[start RECORD EXTRACTS]

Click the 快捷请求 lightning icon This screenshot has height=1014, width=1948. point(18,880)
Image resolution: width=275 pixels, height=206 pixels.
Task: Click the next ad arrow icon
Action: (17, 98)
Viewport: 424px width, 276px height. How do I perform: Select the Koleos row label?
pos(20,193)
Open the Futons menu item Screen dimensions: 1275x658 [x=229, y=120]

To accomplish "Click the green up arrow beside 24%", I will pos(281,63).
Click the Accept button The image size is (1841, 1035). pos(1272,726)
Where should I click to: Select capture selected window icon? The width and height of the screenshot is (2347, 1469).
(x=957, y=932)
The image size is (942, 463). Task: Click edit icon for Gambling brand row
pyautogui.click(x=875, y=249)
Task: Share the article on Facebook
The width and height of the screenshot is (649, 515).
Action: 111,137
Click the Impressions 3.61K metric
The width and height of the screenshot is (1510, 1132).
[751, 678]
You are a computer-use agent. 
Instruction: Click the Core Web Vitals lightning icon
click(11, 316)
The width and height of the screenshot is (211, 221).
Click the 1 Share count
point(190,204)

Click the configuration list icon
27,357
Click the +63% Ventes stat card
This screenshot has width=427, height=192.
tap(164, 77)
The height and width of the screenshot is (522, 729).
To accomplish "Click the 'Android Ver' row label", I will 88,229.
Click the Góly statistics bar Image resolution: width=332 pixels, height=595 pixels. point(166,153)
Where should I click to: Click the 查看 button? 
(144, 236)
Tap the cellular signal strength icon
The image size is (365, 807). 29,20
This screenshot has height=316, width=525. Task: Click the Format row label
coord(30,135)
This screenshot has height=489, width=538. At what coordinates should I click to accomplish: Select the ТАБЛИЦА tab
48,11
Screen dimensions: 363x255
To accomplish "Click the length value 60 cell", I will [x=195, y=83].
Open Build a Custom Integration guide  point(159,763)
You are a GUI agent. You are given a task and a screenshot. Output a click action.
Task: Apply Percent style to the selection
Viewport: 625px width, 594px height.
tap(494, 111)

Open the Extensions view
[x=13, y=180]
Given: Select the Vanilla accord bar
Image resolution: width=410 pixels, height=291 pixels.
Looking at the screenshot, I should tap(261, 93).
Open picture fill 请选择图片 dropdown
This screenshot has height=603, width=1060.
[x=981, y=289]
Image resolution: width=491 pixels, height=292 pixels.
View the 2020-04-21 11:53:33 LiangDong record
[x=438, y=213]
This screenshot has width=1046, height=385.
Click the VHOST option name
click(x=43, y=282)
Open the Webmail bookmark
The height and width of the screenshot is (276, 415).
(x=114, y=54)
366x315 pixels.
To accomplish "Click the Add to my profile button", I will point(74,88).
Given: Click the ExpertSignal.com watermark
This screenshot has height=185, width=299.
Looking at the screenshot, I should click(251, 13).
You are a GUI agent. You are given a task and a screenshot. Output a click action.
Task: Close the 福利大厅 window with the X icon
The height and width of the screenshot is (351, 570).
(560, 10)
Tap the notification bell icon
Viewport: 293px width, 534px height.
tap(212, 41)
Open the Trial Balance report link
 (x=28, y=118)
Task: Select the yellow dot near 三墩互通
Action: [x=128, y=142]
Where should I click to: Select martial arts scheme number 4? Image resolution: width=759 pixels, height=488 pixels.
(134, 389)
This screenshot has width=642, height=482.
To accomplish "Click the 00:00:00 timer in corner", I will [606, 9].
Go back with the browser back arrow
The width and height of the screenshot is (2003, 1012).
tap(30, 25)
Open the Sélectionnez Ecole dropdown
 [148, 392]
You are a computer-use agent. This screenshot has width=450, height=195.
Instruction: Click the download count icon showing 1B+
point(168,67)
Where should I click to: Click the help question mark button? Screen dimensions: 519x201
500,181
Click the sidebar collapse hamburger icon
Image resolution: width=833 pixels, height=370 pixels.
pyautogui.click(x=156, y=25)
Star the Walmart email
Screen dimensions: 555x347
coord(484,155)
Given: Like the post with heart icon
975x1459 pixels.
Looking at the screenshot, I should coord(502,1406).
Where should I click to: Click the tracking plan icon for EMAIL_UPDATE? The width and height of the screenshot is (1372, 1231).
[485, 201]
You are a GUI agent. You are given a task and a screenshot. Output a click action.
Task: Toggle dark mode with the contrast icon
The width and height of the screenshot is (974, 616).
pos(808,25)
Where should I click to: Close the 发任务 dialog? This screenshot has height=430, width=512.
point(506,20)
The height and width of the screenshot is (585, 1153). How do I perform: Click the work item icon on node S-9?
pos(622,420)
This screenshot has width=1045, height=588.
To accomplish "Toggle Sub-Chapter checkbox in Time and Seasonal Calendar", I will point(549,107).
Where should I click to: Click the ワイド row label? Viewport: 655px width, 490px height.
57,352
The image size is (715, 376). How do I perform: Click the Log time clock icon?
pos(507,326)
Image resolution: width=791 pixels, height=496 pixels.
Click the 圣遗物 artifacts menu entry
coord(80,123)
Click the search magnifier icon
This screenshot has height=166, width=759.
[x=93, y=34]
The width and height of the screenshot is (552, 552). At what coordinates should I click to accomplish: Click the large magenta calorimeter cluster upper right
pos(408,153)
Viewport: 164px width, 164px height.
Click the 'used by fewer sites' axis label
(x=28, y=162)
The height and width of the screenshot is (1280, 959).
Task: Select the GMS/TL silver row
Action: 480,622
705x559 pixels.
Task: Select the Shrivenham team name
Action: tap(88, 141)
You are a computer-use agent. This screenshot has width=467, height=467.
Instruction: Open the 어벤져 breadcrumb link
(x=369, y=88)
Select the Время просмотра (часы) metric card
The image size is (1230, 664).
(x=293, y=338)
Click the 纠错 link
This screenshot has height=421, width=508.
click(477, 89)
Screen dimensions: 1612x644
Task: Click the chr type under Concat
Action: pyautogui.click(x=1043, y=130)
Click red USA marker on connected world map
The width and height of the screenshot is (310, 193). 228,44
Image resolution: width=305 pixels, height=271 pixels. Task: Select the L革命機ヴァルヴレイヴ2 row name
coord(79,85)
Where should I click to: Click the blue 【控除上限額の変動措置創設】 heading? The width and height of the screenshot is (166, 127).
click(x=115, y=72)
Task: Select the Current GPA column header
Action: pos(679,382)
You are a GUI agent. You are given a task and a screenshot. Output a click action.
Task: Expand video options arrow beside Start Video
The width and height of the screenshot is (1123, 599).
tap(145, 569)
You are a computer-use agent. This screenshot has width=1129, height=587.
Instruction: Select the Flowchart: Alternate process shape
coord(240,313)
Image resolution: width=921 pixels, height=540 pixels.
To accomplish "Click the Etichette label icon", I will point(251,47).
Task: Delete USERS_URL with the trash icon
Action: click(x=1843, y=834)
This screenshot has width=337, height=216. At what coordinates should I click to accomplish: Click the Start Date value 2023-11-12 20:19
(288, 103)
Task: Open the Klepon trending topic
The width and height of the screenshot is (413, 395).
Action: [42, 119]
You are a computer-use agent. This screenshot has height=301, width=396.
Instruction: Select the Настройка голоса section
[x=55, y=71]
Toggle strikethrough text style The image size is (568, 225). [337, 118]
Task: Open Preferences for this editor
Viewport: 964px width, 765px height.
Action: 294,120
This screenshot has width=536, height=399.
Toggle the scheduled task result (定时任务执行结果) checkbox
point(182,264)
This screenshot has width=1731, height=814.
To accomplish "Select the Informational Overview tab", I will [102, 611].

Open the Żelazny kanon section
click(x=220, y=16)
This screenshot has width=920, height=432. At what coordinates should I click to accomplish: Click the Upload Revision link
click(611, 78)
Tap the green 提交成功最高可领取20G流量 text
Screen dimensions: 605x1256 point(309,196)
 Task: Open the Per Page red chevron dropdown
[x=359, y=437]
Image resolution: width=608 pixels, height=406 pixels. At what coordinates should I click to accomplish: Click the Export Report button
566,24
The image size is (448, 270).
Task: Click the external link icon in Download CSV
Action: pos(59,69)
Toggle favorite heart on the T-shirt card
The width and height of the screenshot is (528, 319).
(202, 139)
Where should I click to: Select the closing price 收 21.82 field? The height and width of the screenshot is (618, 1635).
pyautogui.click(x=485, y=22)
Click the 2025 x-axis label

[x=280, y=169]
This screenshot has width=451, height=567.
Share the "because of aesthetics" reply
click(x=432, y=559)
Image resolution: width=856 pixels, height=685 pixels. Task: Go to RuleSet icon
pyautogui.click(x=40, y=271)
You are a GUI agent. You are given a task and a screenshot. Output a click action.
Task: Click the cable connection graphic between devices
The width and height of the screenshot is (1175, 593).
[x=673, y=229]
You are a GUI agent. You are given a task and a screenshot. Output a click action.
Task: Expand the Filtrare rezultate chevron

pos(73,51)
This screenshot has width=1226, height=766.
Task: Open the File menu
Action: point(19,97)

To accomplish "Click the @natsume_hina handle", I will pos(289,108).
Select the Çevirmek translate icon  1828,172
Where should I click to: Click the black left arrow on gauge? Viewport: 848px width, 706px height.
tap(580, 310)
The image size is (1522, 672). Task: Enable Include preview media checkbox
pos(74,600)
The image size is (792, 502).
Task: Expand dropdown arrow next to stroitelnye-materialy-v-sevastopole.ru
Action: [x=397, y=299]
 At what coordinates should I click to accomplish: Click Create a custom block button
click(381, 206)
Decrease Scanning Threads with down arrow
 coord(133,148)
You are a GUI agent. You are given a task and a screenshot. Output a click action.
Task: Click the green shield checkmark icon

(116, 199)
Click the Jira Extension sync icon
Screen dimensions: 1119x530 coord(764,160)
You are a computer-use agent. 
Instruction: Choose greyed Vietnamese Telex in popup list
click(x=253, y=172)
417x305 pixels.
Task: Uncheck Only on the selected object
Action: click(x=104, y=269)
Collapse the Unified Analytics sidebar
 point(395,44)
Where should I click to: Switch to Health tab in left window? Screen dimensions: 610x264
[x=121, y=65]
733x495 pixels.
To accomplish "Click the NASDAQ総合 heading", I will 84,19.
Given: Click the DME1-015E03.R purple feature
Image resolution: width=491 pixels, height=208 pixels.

[end RECORD EXTRACTS]

WHAT YOU NEED TO DO ▸ Find each line in the data that contains the word "heart", and copy those lines out in full.

OUTPUT FOR THIS TASK ▸
Given: Like the post with heart icon
Toggle favorite heart on the T-shirt card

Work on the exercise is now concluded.